Gold is one of those films that is fun to watch, but never quite settles into its own stride. The characters are fun and the plot serviceable, but it distinctly lacks a hook.
Allegedly inspired by true events, Gold follows Kenny Wells (Matthew McConaughey) in his rise and inevitable fall in the gold mining industry. Wells inherits the family’s business after his beloved father passes away, and does kind of a crummy job running it. When his father was alive they were living the life of fancy offices and gold watches. Seven years later, the business is being run out of a local watering hole, and the gold watches are pawned for the one last chance at golden glory.
Wells spends his last cents tracking down geologist Michael Acosta (Edgar Ramírez). This bad boy of the mining world (which somehow seems possible), has some pretty crazy notions of how to hunt the next big discovery. He has not hit gold yet, but a copper discovery put his crazy ways on the mining map. Acosta and Wells head into the Indonesian jungle, set up their equipment, and get digging.
Soon after the digging starts Wells contracts a terrible case of malaria. After the montage of illness and sweaty band t-shirts, Wells wakes up well again to the news that Acosta has hit the big one. This ragtag duo are now the owners of a gold mine, and things are about to get very interesting.
The film does take-off at this point and revels in the excess of 1980s new rich, but at the sacrifice of spending more time with the budding bromance between Acosta and Wells. In fact, Gold never quite settles on what exactly is the focus, or emotional anchor, of the film. The camera is preoccupied with McConaughey’s performance- and rightly so. He is having a lot of fun bringing Wells to life, but even though the man is charismatic, he is neither a hero nor an antihero. He is not a good enough man to root for, but I was not celebrating his demise either. Admittedly he is interesting to watch, but playing him off of Acosta or an antagonist would have given Gold the focus it needs to be a more engaging film.

§ Extracted material:
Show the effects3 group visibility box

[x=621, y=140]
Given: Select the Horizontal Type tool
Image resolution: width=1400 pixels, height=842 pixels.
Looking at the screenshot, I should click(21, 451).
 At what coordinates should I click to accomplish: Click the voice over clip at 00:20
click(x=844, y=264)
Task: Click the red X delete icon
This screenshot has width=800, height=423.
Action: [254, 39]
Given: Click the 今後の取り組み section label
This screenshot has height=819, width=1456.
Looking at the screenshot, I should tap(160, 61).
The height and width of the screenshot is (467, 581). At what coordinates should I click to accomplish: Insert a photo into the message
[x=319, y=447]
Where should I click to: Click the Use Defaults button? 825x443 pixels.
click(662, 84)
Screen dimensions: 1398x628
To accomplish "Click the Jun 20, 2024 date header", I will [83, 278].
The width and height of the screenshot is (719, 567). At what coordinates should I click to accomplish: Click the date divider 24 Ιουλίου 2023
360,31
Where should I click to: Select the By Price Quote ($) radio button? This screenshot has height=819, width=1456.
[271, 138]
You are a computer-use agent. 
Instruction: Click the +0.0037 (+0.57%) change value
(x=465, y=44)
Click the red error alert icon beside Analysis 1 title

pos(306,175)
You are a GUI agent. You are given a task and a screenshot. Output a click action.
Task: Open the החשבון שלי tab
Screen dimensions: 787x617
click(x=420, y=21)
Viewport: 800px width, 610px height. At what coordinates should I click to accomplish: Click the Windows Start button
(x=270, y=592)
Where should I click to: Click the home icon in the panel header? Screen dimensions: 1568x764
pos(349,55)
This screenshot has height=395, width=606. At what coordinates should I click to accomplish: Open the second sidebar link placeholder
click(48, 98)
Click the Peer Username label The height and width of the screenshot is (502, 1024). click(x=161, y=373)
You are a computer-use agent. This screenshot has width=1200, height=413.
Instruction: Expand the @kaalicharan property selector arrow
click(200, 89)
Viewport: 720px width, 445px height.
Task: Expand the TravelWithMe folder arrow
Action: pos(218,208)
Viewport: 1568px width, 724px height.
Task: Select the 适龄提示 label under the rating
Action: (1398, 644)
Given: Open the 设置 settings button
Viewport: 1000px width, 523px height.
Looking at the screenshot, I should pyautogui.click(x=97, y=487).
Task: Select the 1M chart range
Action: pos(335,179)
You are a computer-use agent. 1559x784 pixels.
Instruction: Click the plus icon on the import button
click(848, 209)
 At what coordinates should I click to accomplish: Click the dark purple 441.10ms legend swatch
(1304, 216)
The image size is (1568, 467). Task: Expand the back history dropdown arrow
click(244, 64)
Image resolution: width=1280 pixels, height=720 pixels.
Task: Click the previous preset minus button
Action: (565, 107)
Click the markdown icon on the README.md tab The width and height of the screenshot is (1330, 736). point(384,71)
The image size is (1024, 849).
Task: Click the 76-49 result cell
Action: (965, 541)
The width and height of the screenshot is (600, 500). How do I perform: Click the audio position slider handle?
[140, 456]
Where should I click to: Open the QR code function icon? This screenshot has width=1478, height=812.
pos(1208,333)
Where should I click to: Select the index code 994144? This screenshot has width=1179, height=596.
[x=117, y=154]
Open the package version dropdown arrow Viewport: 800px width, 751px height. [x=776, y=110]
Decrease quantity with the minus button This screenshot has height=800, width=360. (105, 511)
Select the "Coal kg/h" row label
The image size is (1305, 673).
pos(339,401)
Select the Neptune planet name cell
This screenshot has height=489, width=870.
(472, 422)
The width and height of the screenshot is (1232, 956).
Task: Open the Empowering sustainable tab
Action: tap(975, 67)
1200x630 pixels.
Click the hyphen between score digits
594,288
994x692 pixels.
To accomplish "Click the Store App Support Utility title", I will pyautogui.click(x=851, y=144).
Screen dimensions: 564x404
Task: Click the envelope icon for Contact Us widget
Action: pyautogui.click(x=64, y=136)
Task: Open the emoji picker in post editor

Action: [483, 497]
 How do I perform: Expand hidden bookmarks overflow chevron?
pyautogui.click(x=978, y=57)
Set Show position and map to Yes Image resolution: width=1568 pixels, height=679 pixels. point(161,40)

§ What the task requires:
In the film review of Gold, where do Acosta and Wells go to set up their equipment and start digging?

§ Correct response:
The Indonesian jungle.